Reduce Cancer Risk at Work
6 July 2016 – During the month of July, CANSA will be focusing on the risk of cancers in the workplace as part of its Environmental Health Campaign. The World Health Organization (WHO) states that lung cancer, mesothelioma and bladder cancer are among the most common types of cancers at the workplace.
CANSA’s objectives include assisting in identifying potential hazards (related to cancer causation) in workplaces and to encourage compliance with health and safety standards for occupational cancer risk reduction.
“We hope to encourage every worker involved with hazardous and carcinogenic (cancer causing) agents to adhere to the essential safety practices that are in place. Protective measures are critical for cancer risk reduction in the workplace. We hope that employers and employees will work together in this cause,” says Elize Joubert, CEO of CANSA.
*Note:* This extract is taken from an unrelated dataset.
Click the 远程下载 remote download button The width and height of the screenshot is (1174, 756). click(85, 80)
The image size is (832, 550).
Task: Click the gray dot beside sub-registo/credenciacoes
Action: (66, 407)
There are regulations and laws which provide for the control of substances which may cause injury or ill-health to or death of human beings by reason of their toxic, corrosive, irritant, strongly sensitizing or flammable nature.
Download PPT: “Occupational Carcinogens”
Occupational Cancers & Responsibility of Employers
There are over 130 chemicals and compounds that are implicated in occupational cancers. Examples among the most common in South Africa are:
- Asphalt fumes (coal tar pitch): road tar workers
- Benzene: workers working with petrochemical compounds, such as diesel fumes
- Hexavalent chromium: workers working with compounds including electroplating, welding, and chromate painting
- Formaldehyde: workers working in the synthetic chemical industries and in beauty salons
- Coke oven emissions: workers at steel industries
CANSA encourages the use of sunscreens for certain categories of workers exposed to ultraviolet radiation eg: farmworkers, fishermen, road workers etc.
According to the legal opinion obtained by CANSA “Employers should provide their employees with sunscreen in the circumstances as mentioned, and if they don’t – might be exposed to certain sanctions, like liability under the Compensation for Occupational Injuries and Diseases Act (COIDA). This act provides that an employer may be held liable for damages suffered by an employee as a result of diseases/injuries if it is found that such employer was grossly negligent. A court of law may rule that an employer who fails to provide its employees with sunscreens and / or other protective apparel could be found to be grossly negligent and could be held accountable.”
Employees’ duties and responsibilities as per the Health and Safety Act include, but are not limited to (http://www.labourguide.co.za/health-and-safety/379-health-a-safety-and-the-employee):
- Take care of her / his own safety at work
- Wear prescribed protective clothing and equipment
- Comply with employers procedures and safety rules
- Report unsafe or unhealthy conditions to the employer
- Employees should always carry out and obey lawful orders and obey the health and safety rules and procedures laid down by the employer
- No employee may intentionally or recklessly interfere with damage or misuse things provided for health or safety; this includes safety equipment and personal protective equipment
CANSA has over 200 fact sheets and position statements related to cancer. These fact sheets offer insight on cancer risks (carcinogens & possible carcinogens), types of cancer, reducing the cancer risk, among others.